The former fourth team tailback rushed for 126 yards in Auburn's 17-7 victory over Alabama in Tuscaloosa and won the admiration of Auburn fans worldwide. How he fits into his team's offensive plans in his second college season should be one of the most interesting things to watch about the 2003 Tigers as he begins the campaign as the No. 3 tailback behind a pair of talented juniors.
Smith is looking for bigger and better things out of the Tigers and so are many publications around the country. Photos of Carnell Williams and Ronnie Brown have graced the covers of Sports Illustrated, Athlon's, etc., but except for the cover of Inside the Auburn Tigers' Football Guide none included Smith until the New York Times put all four backs (including Brandon Jacobs) on the cover of its annual College Football Preview. For someone that could hold a grudge, Smith sounded pretty comfortable with the idea of being just one of the gang.
"It's always nice to shoot us as a group," Smith says of the running backs. "We look at ourselves as a group anyway, we don't look at individual stuff. Someone might get it started on game day, but we look at that as something like if he (Carnell Williams or Ronnie Brown) gets an award it's all of us. We all push each other to work harder so which ever one of us has a real good game we just look at it like all of us did that."
Tre Smith shows off his receiving skills in practice.
As a group the four gives the Tigers the deepest quality tailback rotation in college football, but Smith says there is more to them than just running the ball. In addition to being friends and competitors, all four can play a number of different spots on the field to give opponents a lot to think about when formulating a game plan.
"They can put three of us on the field at the same time doing different stuff," Smith notes. "We can all do so many different things. That just means they can put more of us on the field and get us the ball different ways. I guess it's more of a threat."
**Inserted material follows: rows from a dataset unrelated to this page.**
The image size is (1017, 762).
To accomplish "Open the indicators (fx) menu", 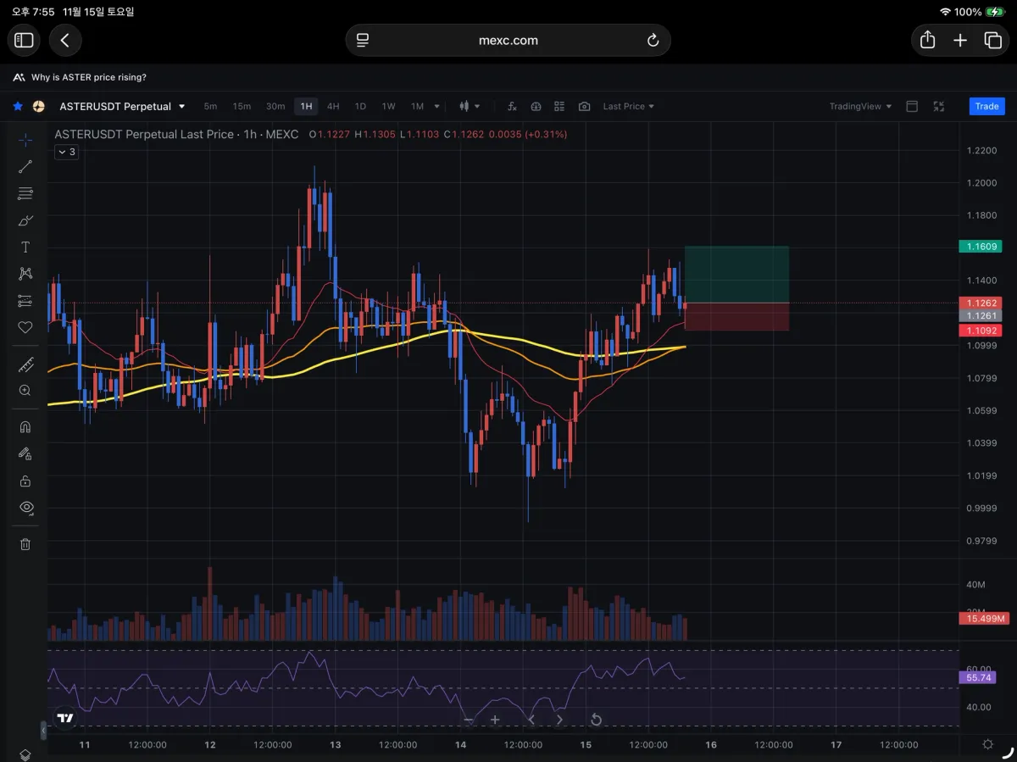I will (512, 107).
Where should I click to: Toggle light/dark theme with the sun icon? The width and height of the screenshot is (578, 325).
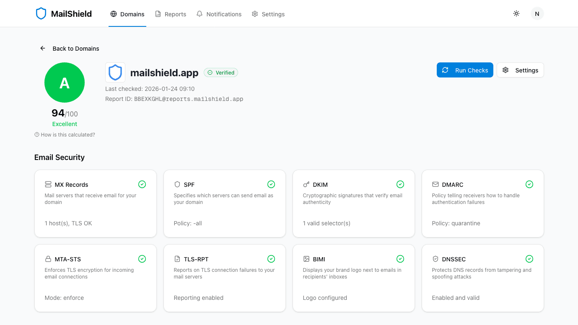click(516, 13)
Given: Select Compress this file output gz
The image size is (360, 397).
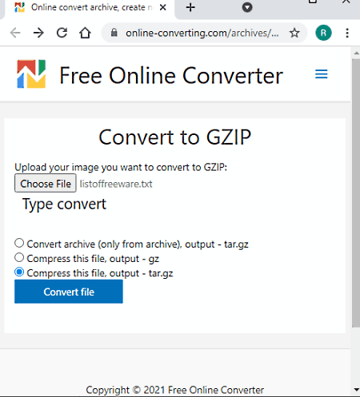Looking at the screenshot, I should click(x=19, y=258).
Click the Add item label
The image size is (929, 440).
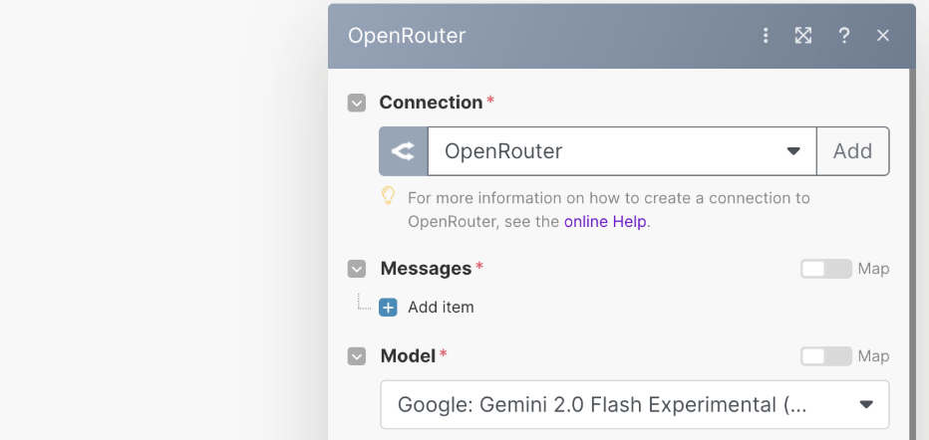441,308
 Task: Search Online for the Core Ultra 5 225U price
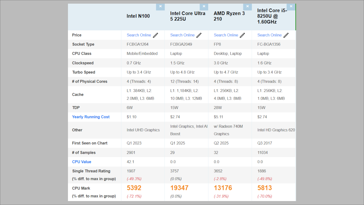coord(182,35)
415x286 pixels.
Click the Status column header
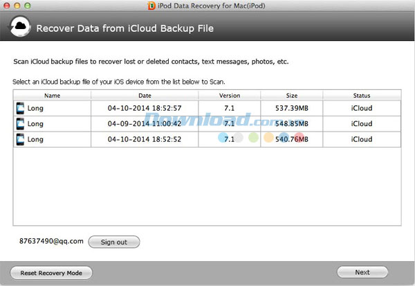(362, 96)
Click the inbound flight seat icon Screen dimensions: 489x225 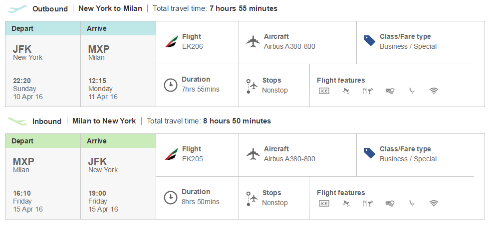[346, 203]

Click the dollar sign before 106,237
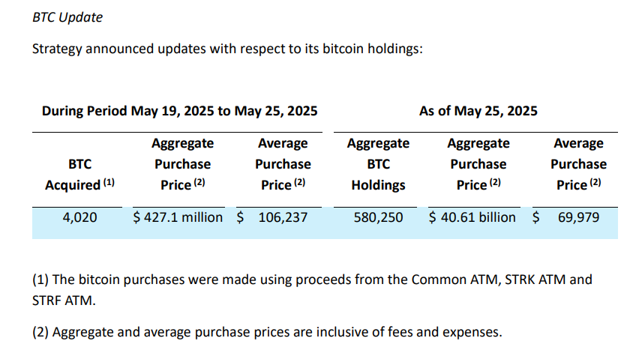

With all of the talk centering around how good people are projecting the Tigers to be this season, there has also been some talk using the term ‘overrated.' In addition to several websites that rank Auburn as the country's most overrated team, ESPN analyst Trev Alberts had harsh things to say about the team during Saturday's Kansas State-California game. Smith says his team can handle negativity.
"I haven't heard them say it yet, but when you hear it, it bothers you," Smith says. "It just makes you want to work harder and really makes you want to win. You kind of like it when people doubt you because it pushes you to do so much better. We want to win now so we can show them.
"I didn't hear it actually. People have told me about it. It just makes you want to win so much more to prove people wrong. We had a team meeting today and Coach (Tommy Tuberville) told us about it. He reminded us about that a little bit. He told us we needed to work extra hard because we don't want them to be right."
Something the team has focused on this fall to give it a better chance of winning games is special teams. Finishing near the bottom of the SEC in just about every special teams category last season with the exception of punting, Smith says the team has focused on getting better in all phases of the return game. That begins with putting the shifty sophomore in a position to make some plays with the ball in his hands on both the punt and kickoff return teams.
"I'm looking real forward to special teams," Smith says. "That's one of our main emphasis this year. Last year we didn't excel at special teams at all--it wasn't real good. This year we're spending so much more time on it this year. We're focusing on it a lot more. We're trying to get it perfect.
"Last year we were just putting in a new offense and new defense. We were learning all these new plays and special teams was off to the side a little bit. This year we're really focusing on it. I'm really excited about it because we've got a lot of good schemes. Returning kicks is probably the most fun part of the game for me. I've always returned kicks since I was little. It always seems real fun to me. I've done it my whole life."
One of the biggest questions coming into 2003 is how will Auburn handle the high expectations? Hearing talk from friends, family and classmates, Smith says the team is focusing on taking care of business because the Tigers haven't accomplished anything yet.
"There's more talk about winning a national championship," Smith says. "Last year we didn't hear that much, but we're getting more media coverage. There's lots of media stuff going around like people talking about us on ESPN. As far as a team we're pretty much acting the same. Our days are pretty much the same, nothing really changes that much. We still go to meetings and practices.
"We're focusing a lot more on perfection this year," he adds. "It's a little bit different, but I guess they're working us harder this year. I guess the coaches see our potential, how good we can be. Everything they do they try to make us the best we can be. They see that we have a chance to be real good so they push us to try to be perfect."